The Observer was launched on March 23, 1881, as The Simmins’s Weekly Advertiser serving Crawley, Ifield, Horley, Handcross and Worth.
Name changes over the years saw the paper become the The Sussex and Surrey Courier, The Crawley and District Observer, The New Crawley Observer and finally the Crawley Observer.
In 2001 the paper went online for the first time as www.crawleytoday.co.uk - only changing in April 2007 to www.crawleyobserver.co.uk.
The first edition of the newspaper is unrecognisable from today. It was a fourpage tabloid, most of which was taken up with advertisements, with prominent features for land sales handled by founder George Simmins.
The front page of the first issue carried a staid article describing how Crawley had been involved in a building boom – though with a population of just 451, it was still dwarfed by Ifield (population 2,043).

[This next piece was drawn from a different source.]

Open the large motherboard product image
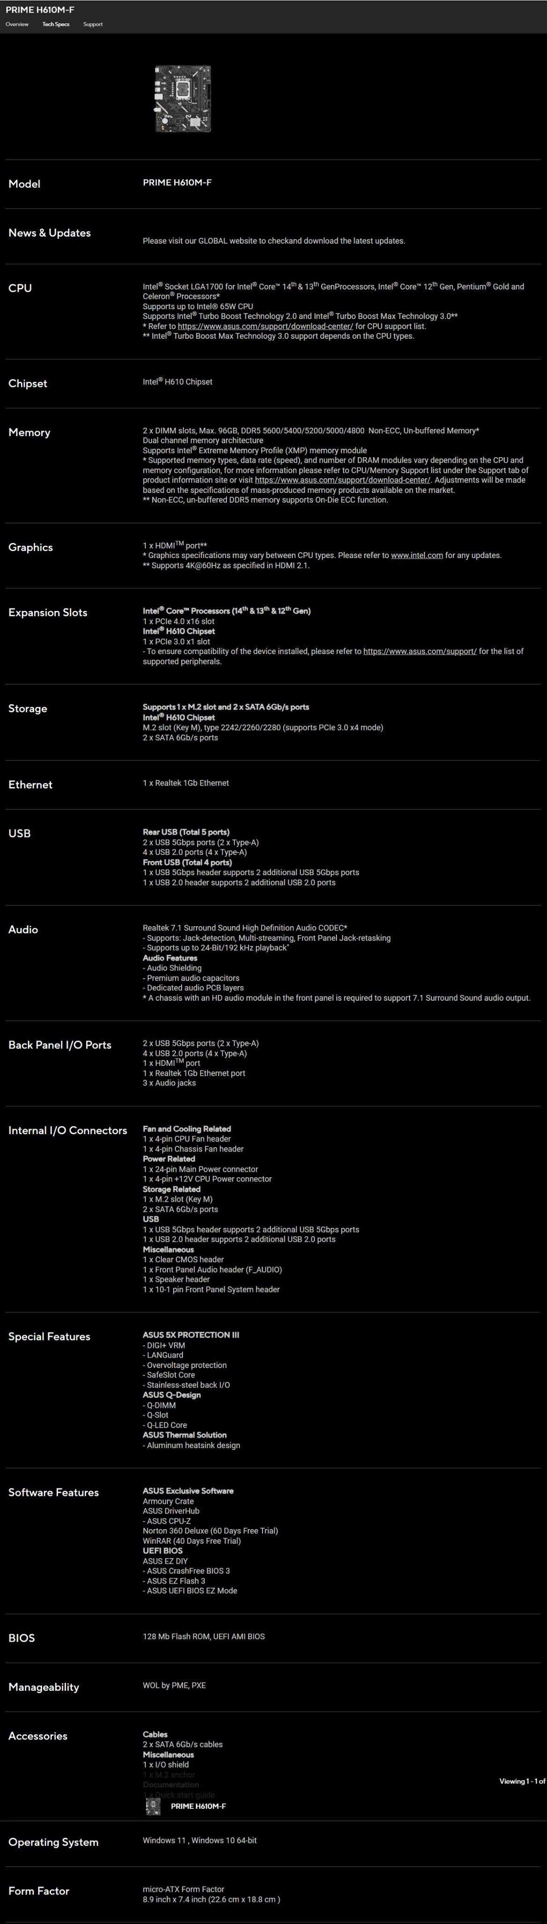This screenshot has height=1924, width=547. tap(183, 99)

On the back page were stories from Horsham Magistrates’ Court and a story from news agency Reuters about the end of the Boer War. It also carried a report of Horley’s search for a site for the new railway station.
Advertised homes included a four-bedroom house for £500. The paper was so successful that from the fifth issue onwards it became a broadsheet, still four pages and now costing one penny.
As the paper increased in popularity, London clubs and City society events began being featured – more evidence that Crawley was a ‘dormitory’ town for well-to-do City gents.
Just over a year after The Simmins’s Weekly Advertiser was born the paper’s name was changed to The Sussex and Surrey Courier. The paper would retain that name until the birth of the new town in 1946.
In July 1946 the newspaper announced it was changing it’s name to the Crawley and District Observer – although it stressed that in all other respects it would be ‘unaltered’.
In a front page blurb it says: “It is felt that this change will not only avoid confusion caused by two newspapers with similarity of title circulating in the same area, but that the localised title is more appropriate and will improve popularity with readers.”
Lead story on that edition was the development of a new satellite town planned for Three Bridges.
Horsham Rural Council representative Ernest Stanford said the plan was ‘no far off dream’ and that the area would have an ultimate population of 50,000.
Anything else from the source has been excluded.